Causes génétiques et chromosomiques

*Image générée par IA - à titre d'illustration uniquement. L'exactitude clinique n'est pas garantie.
La cause la plus fréquente d'une fausse couche isolée est une anomalie chromosomique de l'embryon — la grossesse présente un nombre incorrect de chromosomes et ne peut pas se développer. Il s'agit généralement d'événements aléatoires. Cependant, chez un faible pourcentage de couples présentant des fausses couches à répétition, l'un des partenaires est porteur d'une translocation équilibrée, ce qui signifie que ses propres chromosomes sont réarrangés mais complets. Le partenaire est en bonne santé, mais lors de la formation des ovules ou des spermatozoïdes, certains portent une version déséquilibrée des chromosomes, ce qui peut entraîner des fausses couches répétées.
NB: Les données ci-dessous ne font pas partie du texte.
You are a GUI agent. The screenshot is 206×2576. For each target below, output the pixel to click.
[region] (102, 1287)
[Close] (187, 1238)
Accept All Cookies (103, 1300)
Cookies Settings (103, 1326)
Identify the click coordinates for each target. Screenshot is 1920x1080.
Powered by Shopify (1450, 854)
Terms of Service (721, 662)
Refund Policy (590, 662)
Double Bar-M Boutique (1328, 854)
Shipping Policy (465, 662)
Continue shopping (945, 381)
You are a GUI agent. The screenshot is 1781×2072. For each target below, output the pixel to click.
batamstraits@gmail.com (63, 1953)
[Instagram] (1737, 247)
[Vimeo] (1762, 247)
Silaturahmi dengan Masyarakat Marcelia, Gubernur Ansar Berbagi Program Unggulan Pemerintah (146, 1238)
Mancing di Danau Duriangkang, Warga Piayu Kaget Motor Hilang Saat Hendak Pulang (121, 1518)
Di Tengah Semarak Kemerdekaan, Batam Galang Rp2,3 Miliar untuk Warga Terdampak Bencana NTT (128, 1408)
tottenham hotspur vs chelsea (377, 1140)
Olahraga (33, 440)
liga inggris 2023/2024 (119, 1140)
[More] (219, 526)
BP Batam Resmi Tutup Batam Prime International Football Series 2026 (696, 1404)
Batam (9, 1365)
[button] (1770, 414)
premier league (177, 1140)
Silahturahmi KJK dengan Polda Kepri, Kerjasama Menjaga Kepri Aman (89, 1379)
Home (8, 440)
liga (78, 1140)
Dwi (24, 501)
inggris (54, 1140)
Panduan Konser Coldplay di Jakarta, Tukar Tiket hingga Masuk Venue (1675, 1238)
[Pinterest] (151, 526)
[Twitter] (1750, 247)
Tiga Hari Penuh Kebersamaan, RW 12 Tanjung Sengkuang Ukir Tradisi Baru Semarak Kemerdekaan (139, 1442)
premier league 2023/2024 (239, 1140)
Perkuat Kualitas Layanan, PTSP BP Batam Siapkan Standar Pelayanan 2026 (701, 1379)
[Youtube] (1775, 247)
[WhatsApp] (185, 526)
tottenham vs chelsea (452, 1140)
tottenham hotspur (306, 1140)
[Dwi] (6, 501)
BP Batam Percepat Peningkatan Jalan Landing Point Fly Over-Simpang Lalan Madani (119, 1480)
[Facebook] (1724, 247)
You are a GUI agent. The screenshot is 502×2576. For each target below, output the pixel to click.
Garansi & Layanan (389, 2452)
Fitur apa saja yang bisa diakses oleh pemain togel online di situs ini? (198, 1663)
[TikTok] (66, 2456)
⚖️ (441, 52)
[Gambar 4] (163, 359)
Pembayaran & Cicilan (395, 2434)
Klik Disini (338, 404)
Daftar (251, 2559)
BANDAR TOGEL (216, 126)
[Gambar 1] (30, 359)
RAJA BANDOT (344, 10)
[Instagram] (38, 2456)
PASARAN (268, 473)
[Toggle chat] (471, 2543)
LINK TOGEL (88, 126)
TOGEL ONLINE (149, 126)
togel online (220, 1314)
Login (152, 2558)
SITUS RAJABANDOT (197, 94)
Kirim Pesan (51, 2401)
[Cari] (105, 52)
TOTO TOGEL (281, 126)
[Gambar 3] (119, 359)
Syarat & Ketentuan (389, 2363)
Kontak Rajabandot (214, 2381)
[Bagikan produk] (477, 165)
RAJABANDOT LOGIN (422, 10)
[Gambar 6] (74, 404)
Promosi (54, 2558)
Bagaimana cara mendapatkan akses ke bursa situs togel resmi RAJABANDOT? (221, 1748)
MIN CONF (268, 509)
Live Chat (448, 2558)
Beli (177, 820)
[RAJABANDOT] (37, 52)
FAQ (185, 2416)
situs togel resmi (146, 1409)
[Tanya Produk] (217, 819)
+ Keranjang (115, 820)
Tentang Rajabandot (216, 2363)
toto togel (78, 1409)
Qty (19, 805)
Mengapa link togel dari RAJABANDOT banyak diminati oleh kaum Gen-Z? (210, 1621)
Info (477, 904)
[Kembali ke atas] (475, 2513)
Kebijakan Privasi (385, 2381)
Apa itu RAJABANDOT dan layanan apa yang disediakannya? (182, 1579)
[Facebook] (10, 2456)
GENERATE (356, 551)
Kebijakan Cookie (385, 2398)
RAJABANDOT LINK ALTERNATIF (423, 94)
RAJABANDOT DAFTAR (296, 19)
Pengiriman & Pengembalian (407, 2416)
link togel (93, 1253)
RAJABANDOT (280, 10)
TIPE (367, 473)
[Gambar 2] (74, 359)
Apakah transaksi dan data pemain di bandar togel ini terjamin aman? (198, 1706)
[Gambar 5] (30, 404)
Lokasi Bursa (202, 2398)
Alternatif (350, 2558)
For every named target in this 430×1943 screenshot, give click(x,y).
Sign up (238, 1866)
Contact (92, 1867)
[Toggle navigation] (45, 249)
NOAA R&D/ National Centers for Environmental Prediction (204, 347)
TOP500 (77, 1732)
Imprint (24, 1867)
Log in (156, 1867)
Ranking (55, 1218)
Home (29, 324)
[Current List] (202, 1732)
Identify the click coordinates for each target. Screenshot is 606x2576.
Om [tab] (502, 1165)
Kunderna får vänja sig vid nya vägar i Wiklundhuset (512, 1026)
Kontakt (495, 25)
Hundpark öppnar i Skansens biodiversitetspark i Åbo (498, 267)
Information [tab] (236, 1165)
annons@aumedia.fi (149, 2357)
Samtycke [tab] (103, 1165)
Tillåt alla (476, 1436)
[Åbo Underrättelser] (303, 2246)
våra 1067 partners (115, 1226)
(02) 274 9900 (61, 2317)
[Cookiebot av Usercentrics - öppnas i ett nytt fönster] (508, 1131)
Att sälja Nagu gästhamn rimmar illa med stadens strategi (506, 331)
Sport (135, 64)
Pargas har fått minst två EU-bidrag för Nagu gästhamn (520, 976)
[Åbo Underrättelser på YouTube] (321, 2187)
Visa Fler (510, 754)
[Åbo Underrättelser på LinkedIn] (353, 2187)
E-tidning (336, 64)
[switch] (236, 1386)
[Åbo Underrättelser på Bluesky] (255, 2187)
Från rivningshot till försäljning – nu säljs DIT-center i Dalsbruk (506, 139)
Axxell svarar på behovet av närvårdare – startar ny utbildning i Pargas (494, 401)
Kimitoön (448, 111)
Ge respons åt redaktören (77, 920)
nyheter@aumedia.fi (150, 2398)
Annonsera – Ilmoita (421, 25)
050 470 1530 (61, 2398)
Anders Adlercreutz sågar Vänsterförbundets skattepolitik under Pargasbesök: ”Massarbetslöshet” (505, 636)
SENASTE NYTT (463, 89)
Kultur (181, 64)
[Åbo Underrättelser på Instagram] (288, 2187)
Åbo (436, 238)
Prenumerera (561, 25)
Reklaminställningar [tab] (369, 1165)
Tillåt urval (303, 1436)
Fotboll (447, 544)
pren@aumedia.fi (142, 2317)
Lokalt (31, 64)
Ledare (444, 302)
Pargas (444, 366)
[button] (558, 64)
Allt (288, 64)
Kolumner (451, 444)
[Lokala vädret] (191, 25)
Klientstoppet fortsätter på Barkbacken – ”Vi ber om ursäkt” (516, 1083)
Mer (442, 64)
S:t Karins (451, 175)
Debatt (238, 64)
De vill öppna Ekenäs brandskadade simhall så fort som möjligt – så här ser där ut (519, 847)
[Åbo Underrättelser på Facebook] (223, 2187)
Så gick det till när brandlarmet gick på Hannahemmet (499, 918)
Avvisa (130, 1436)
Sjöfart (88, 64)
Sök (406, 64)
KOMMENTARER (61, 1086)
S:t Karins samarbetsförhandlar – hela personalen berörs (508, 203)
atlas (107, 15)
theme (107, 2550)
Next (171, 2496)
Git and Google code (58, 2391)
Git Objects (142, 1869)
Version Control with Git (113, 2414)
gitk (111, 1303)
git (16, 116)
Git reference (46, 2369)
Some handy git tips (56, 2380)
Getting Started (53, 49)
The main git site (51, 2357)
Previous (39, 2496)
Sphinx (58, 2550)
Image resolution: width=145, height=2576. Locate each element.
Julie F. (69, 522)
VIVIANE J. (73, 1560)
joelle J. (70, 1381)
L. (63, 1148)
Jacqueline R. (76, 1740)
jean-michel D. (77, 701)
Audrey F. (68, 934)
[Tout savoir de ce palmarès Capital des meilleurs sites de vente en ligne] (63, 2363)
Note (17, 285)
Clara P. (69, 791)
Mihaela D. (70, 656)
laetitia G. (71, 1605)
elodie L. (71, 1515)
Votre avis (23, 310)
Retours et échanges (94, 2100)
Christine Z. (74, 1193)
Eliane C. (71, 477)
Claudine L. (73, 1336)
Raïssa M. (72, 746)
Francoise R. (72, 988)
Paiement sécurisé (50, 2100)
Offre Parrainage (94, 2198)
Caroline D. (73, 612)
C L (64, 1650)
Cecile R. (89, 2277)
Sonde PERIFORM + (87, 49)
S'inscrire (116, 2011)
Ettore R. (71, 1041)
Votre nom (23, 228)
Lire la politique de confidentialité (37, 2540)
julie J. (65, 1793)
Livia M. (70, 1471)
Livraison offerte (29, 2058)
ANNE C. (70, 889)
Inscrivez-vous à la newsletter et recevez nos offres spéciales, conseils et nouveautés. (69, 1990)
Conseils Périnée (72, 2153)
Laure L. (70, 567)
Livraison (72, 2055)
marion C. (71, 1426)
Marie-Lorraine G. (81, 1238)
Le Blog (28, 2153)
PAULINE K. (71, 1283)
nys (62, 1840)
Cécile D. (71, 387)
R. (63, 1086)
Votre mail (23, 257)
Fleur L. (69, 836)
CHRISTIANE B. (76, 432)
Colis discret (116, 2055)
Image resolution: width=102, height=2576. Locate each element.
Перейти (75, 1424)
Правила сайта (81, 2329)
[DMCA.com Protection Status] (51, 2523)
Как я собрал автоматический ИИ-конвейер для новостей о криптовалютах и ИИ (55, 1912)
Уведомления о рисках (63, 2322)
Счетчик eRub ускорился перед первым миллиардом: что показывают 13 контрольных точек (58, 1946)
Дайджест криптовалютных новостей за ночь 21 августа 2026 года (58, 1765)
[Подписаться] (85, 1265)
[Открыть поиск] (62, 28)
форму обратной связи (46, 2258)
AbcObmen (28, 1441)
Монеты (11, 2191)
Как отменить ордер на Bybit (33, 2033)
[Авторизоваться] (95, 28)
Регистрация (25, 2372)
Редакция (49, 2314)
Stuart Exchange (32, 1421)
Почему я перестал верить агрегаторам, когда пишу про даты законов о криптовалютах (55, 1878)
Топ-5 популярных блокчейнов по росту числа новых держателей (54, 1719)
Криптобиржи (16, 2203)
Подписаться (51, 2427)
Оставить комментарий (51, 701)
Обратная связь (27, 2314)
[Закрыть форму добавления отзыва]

Pour cette raison, les deux partenaires peuvent se voir proposer une prise de sang appelée caryotype, ou une analyse du tissu d'une fausse couche récente pour vérifier si l'embryon présentait une anomalie chromosomique. Les résultats aident les médecins à comprendre si les pertes sont probablement aléatoires ou révèlent un schéma traitable.
Causes anatomiques (la forme de l'utérus)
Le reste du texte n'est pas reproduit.